Earliest archaeological remains show how man dipped into the riches of the sea. Shell middens and ancient fish traps highlight the importance for food. Old harbours are reminders of transport and fishing. Place names like ‘Oyster Point’ tell of important species which may now be regionally extinct.
Today almost everyone in Ireland either lives in the coastal zone or visits it at least once a year. What attracts people? A visitor might highlight the beauty and natural features or seashell diversity. Many jobs depend directly or indirectly on our coast, its clean bathing waters and seafood.
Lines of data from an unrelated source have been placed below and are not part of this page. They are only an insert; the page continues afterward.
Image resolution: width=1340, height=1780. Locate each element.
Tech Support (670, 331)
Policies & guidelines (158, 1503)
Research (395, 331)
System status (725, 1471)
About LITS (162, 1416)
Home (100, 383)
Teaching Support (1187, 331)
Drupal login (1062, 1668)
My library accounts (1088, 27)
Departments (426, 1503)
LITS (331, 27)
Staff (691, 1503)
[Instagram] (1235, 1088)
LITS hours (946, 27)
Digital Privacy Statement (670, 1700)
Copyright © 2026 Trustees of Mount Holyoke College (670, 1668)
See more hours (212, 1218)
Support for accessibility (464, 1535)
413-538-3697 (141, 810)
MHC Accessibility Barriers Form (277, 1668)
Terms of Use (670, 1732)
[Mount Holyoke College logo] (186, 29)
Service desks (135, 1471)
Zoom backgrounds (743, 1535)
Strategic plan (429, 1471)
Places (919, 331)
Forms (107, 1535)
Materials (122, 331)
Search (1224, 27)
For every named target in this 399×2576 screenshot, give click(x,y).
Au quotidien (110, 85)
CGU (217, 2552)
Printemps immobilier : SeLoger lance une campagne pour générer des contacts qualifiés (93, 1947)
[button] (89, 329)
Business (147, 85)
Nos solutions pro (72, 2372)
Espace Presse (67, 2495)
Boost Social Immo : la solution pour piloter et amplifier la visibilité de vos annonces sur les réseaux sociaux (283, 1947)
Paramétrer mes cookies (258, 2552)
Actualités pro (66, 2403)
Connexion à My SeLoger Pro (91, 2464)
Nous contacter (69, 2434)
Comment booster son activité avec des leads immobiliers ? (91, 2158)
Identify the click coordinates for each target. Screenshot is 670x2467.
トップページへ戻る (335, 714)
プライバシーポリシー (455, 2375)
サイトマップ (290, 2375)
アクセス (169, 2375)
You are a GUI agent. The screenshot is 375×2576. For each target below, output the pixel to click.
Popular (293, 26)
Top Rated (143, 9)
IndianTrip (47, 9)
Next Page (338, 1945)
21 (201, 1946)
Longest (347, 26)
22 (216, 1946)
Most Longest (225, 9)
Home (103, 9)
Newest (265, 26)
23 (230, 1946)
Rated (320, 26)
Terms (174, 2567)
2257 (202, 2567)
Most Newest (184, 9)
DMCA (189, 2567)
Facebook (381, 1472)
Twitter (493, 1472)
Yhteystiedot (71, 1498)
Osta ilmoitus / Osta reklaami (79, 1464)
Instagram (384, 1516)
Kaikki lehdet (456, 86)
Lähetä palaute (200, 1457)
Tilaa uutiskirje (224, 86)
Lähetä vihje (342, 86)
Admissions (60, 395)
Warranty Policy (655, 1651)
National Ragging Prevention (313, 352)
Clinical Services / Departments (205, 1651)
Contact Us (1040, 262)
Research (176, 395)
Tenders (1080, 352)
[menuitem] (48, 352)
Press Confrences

Wise use of common resources is challenging as the failure to conserve our fish stocks has shown. Most problems have arisen due to unwise and unsustainable use of land and sea. Our coastal land use has shifted from extensive with many small coastal wetlands to more housing, hard infrastructure, intensive agriculture and golf. Wetlands which formed natural buffers to soil loss and pollution entering the sea have been drained or infilled. While today most major towns have sewage treatment plants, there are more small diffuse sources of potential pollution, which combined with less wetland and scrub buffer, result in high nutrient enrichment and pollution risk. Coastal water uses which depend on water quality like shellfish harvesting are suffering. Climate change is likely to exacerbate our coastal vulnerability and heighten the need for better pollution control, more careful planning and wetland restoration.
Our excellent wind, wave and tidal resources and fast developing renewable technology will bring unprecedented potential and threat to our coastal zone. Looking into the future, more informed public participation, full implementation and enforcement of law - including the Water Framework Directive and EU Marine Strategy Directive - as well as reform of common fisheries policy should bring wiser and more transparent use of our coast and estuaries and with it, recovery of damaged areas.